* [What to do] Substitute "screen agent" for "GUI agent" throughout the lines below, and reproduce them with nothing else changed.

Item-finding records
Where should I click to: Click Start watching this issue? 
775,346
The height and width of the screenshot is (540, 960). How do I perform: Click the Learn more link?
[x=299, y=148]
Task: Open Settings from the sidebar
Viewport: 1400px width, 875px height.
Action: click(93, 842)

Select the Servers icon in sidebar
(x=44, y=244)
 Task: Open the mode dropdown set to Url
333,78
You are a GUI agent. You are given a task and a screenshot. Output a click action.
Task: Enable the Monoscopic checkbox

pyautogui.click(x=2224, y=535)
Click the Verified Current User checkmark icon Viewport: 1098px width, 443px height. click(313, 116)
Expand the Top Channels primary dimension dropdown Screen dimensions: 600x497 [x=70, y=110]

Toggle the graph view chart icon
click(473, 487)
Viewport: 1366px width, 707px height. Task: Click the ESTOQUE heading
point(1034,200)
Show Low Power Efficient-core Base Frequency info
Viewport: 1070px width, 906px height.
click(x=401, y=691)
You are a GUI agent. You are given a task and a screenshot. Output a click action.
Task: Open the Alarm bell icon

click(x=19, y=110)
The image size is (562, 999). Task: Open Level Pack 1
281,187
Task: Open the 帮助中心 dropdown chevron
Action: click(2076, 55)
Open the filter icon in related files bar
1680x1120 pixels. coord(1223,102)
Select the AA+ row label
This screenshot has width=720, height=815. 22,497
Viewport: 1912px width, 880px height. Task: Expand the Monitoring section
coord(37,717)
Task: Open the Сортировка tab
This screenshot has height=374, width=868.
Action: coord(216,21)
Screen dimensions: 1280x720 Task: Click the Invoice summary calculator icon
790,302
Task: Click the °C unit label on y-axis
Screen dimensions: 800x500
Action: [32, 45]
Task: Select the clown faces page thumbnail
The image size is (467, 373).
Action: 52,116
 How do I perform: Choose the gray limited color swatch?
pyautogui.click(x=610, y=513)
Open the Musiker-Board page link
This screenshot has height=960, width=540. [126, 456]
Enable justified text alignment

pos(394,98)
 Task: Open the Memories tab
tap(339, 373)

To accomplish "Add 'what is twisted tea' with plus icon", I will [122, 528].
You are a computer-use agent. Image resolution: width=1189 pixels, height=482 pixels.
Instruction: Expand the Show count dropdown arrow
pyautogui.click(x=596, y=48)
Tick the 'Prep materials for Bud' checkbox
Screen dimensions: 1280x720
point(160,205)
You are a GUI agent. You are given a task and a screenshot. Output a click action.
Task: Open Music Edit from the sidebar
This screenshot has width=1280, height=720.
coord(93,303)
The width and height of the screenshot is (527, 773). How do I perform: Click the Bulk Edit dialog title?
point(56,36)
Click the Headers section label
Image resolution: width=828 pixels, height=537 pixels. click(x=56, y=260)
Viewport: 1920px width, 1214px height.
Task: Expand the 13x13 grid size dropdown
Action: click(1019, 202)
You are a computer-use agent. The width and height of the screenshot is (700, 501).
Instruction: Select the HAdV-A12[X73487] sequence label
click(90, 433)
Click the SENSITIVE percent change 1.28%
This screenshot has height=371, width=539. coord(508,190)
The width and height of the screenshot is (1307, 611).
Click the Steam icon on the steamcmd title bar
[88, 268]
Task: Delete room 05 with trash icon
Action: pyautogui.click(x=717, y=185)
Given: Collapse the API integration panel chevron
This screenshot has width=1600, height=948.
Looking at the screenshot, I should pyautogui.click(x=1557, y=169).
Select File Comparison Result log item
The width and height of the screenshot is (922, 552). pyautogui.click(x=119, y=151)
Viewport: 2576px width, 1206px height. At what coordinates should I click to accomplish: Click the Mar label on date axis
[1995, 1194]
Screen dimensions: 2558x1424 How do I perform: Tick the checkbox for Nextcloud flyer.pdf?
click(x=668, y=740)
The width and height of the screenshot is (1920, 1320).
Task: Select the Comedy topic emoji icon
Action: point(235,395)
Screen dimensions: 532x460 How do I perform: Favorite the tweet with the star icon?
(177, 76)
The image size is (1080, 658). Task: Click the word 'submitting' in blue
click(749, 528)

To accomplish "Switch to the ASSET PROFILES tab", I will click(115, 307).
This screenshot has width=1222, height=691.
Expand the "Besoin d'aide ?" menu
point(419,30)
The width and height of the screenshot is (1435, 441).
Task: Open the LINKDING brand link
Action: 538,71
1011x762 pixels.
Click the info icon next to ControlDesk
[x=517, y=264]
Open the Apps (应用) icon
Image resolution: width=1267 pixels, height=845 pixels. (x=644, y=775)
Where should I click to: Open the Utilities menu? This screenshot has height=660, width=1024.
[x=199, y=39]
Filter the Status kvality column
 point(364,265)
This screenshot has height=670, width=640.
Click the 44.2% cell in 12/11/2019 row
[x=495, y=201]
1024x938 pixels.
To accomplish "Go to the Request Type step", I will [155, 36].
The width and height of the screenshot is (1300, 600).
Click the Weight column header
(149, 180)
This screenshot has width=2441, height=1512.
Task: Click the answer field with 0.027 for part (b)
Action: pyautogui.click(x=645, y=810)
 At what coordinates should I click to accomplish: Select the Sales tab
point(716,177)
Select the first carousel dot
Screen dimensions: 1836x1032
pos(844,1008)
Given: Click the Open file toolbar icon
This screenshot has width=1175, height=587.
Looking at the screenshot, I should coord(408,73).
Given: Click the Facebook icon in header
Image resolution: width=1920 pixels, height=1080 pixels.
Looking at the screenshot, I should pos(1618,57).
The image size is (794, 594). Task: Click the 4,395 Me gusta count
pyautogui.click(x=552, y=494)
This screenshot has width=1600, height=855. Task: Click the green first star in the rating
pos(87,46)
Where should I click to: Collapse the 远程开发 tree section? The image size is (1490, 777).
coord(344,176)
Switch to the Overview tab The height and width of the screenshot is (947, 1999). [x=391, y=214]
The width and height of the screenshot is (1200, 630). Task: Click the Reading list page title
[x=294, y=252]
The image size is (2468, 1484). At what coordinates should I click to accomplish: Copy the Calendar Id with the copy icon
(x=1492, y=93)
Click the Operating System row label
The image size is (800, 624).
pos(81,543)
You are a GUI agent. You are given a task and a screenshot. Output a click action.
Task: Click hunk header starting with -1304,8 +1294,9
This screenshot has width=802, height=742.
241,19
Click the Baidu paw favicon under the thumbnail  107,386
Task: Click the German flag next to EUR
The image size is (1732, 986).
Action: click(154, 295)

* [The result]
Where should I click to: Click Start watching this issue? 
775,346
The height and width of the screenshot is (540, 960). How do I perform: Click the Learn more link?
[x=299, y=148]
Task: Open Settings from the sidebar
Viewport: 1400px width, 875px height.
Action: click(93, 842)

Select the Servers icon in sidebar
(x=44, y=244)
 Task: Open the mode dropdown set to Url
333,78
You are a screen agent. You are given a task and a screenshot. Output a click action.
Task: Enable the Monoscopic checkbox

pyautogui.click(x=2224, y=535)
Click the Verified Current User checkmark icon Viewport: 1098px width, 443px height. click(313, 116)
Expand the Top Channels primary dimension dropdown Screen dimensions: 600x497 [x=70, y=110]

Toggle the graph view chart icon
click(473, 487)
Viewport: 1366px width, 707px height. Task: Click the ESTOQUE heading
point(1034,200)
Show Low Power Efficient-core Base Frequency info
Viewport: 1070px width, 906px height.
click(x=401, y=691)
You are a screen agent. You are given a task and a screenshot. Output a click action.
Task: Open the Alarm bell icon

click(x=19, y=110)
The image size is (562, 999). Task: Open Level Pack 1
281,187
Task: Open the 帮助中心 dropdown chevron
Action: click(2076, 55)
Open the filter icon in related files bar
1680x1120 pixels. coord(1223,102)
Select the AA+ row label
This screenshot has width=720, height=815. 22,497
Viewport: 1912px width, 880px height. Task: Expand the Monitoring section
coord(37,717)
Task: Open the Сортировка tab
This screenshot has height=374, width=868.
Action: coord(216,21)
Screen dimensions: 1280x720 Task: Click the Invoice summary calculator icon
790,302
Task: Click the °C unit label on y-axis
Screen dimensions: 800x500
Action: [32, 45]
Task: Select the clown faces page thumbnail
The image size is (467, 373).
Action: 52,116
 How do I perform: Choose the gray limited color swatch?
pyautogui.click(x=610, y=513)
Open the Musiker-Board page link
This screenshot has height=960, width=540. [126, 456]
Enable justified text alignment

pos(394,98)
 Task: Open the Memories tab
tap(339, 373)

To accomplish "Add 'what is twisted tea' with plus icon", I will [122, 528].
You are a computer-use agent. Image resolution: width=1189 pixels, height=482 pixels.
Instruction: Expand the Show count dropdown arrow
pyautogui.click(x=596, y=48)
Tick the 'Prep materials for Bud' checkbox
Screen dimensions: 1280x720
point(160,205)
You are a screen agent. You are given a task and a screenshot. Output a click action.
Task: Open Music Edit from the sidebar
This screenshot has width=1280, height=720.
coord(93,303)
The width and height of the screenshot is (527, 773). How do I perform: Click the Bulk Edit dialog title?
point(56,36)
Click the Headers section label
Image resolution: width=828 pixels, height=537 pixels. click(x=56, y=260)
Viewport: 1920px width, 1214px height.
Task: Expand the 13x13 grid size dropdown
Action: click(1019, 202)
You are a computer-use agent. The width and height of the screenshot is (700, 501).
Instruction: Select the HAdV-A12[X73487] sequence label
click(90, 433)
Click the SENSITIVE percent change 1.28%
This screenshot has height=371, width=539. coord(508,190)
The width and height of the screenshot is (1307, 611).
Click the Steam icon on the steamcmd title bar
[88, 268]
Task: Delete room 05 with trash icon
Action: pyautogui.click(x=717, y=185)
Given: Collapse the API integration panel chevron
This screenshot has width=1600, height=948.
Looking at the screenshot, I should pyautogui.click(x=1557, y=169).
Select File Comparison Result log item
The width and height of the screenshot is (922, 552). pyautogui.click(x=119, y=151)
Viewport: 2576px width, 1206px height. At what coordinates should I click to accomplish: Click the Mar label on date axis
[1995, 1194]
Screen dimensions: 2558x1424 How do I perform: Tick the checkbox for Nextcloud flyer.pdf?
click(x=668, y=740)
The width and height of the screenshot is (1920, 1320).
Task: Select the Comedy topic emoji icon
Action: point(235,395)
Screen dimensions: 532x460 How do I perform: Favorite the tweet with the star icon?
(177, 76)
The image size is (1080, 658). Task: Click the word 'submitting' in blue
click(749, 528)

To accomplish "Switch to the ASSET PROFILES tab", I will click(115, 307).
This screenshot has width=1222, height=691.
Expand the "Besoin d'aide ?" menu
point(419,30)
The width and height of the screenshot is (1435, 441).
Task: Open the LINKDING brand link
Action: 538,71
1011x762 pixels.
Click the info icon next to ControlDesk
[x=517, y=264]
Open the Apps (应用) icon
Image resolution: width=1267 pixels, height=845 pixels. (x=644, y=775)
Where should I click to: Open the Utilities menu? This screenshot has height=660, width=1024.
[x=199, y=39]
Filter the Status kvality column
 point(364,265)
This screenshot has height=670, width=640.
Click the 44.2% cell in 12/11/2019 row
[x=495, y=201]
1024x938 pixels.
To accomplish "Go to the Request Type step", I will [155, 36].
The width and height of the screenshot is (1300, 600).
Click the Weight column header
(149, 180)
This screenshot has width=2441, height=1512.
Task: Click the answer field with 0.027 for part (b)
Action: pyautogui.click(x=645, y=810)
 At what coordinates should I click to accomplish: Select the Sales tab
point(716,177)
Select the first carousel dot
Screen dimensions: 1836x1032
pos(844,1008)
Given: Click the Open file toolbar icon
This screenshot has width=1175, height=587.
Looking at the screenshot, I should coord(408,73).
Given: Click the Facebook icon in header
Image resolution: width=1920 pixels, height=1080 pixels.
Looking at the screenshot, I should pos(1618,57).
The image size is (794, 594). Task: Click the 4,395 Me gusta count
pyautogui.click(x=552, y=494)
This screenshot has width=1600, height=855. Task: Click the green first star in the rating
pos(87,46)
Where should I click to: Collapse the 远程开发 tree section? The image size is (1490, 777).
coord(344,176)
Switch to the Overview tab The height and width of the screenshot is (947, 1999). [x=391, y=214]
The width and height of the screenshot is (1200, 630). Task: Click the Reading list page title
[x=294, y=252]
The image size is (2468, 1484). At what coordinates should I click to accomplish: Copy the Calendar Id with the copy icon
(x=1492, y=93)
Click the Operating System row label
The image size is (800, 624).
pos(81,543)
You are a screen agent. You are given a task and a screenshot. Output a click action.
Task: Click hunk header starting with -1304,8 +1294,9
This screenshot has width=802, height=742.
241,19
Click the Baidu paw favicon under the thumbnail  107,386
Task: Click the German flag next to EUR
The image size is (1732, 986).
Action: click(154, 295)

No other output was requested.